RE: escalation stage 2 [was:RE: Big and ugly bug in 5.1-release]

From: Harald Schmalzbauer <h_at_schmalzbauer.de>
Date: Wed, 16 Jul 2003 13:42:34 +0200
Lukas Ertl wrote:
> On Wed, 16 Jul 2003, Harald Schmalzbauer wrote:
>
> > Now after resetting the machine which was hung by "sysinstall" it claims
> > that ad4 (one of two mirrored 30GB 2.5" disks" was absent (see
> dmesg below)
> > Now the controller warns me that one drive is bad (which in fact is
> > definatley not) and allows me to select "continue boot"
>
> Did you try to replace that defective drive?

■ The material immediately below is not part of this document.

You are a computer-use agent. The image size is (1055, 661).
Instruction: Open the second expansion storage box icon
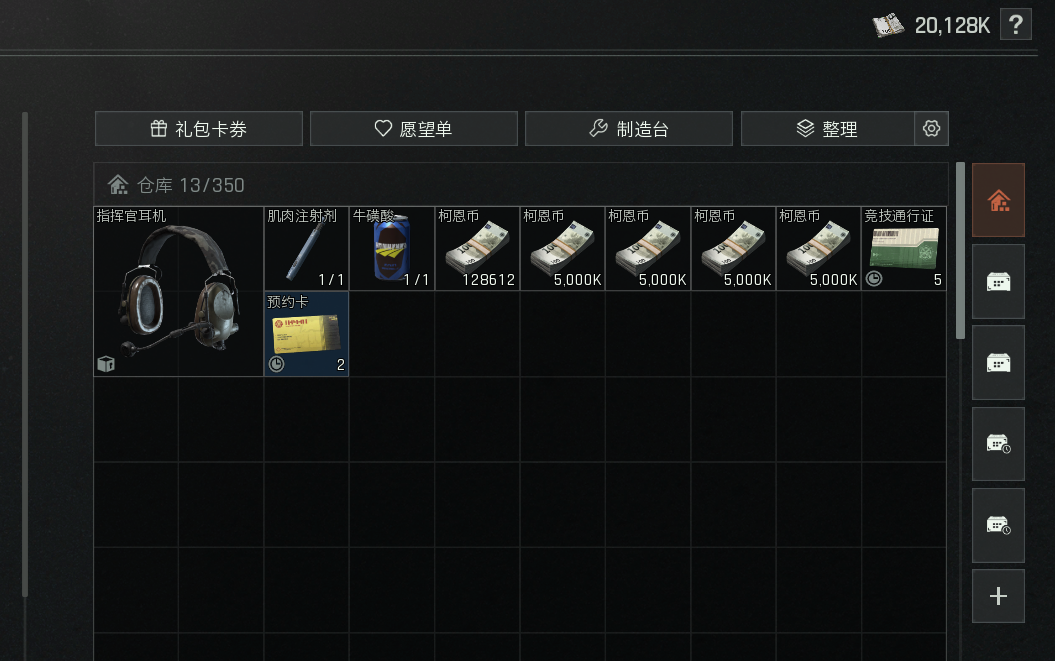tap(998, 363)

If it was defect I'd replace it. But I'm very absolutely sure it isn't
defective, it's a bug.

>
> > That's what I do and after kernel probing the machine reboots with the
> > folowing error (well, this takes some time to typewrite it from
> my monchrome
> > screen):
> >
> > Fatal trap 12: page fault while in kernel mode
> > fault virtual address = 0x10
> > fault code=			supervisor read, page not present
> > instruction pinter=	0x8:0xc014a0a6
> > stack pointer=		0x10:0xcce65bd8
> > frame pointer=		0x10:0xcce65c58
> > code	segment		= base 0x0, limit 0xfffff type 0x1b
> > 				= DPL 0, pres 1, def32 1, gran 1
> > processor eflags		= interrupt enabled, resume, IOPL=0
> > current process		= 4(g_down)
> > trap number			= 12
> > panic: page fault
> >
> > Then it reboots!
>
> Can you get a coredump and a backtrace? That would be very helpful in
> debugging.

Not on that machine since I can't install a new kernel. I can make a ddb
kernel for finding out the initially crash but not for the consequences,
named an inacessable RAID1

>
> > Now please give me a hint what to do. This is my brand new
> fileserver which
> > collected all improtant data from the last decade and since
> it's brand new I
> > didn't manage any backup.
>
> Funny, there's always an excuse why there are no backups.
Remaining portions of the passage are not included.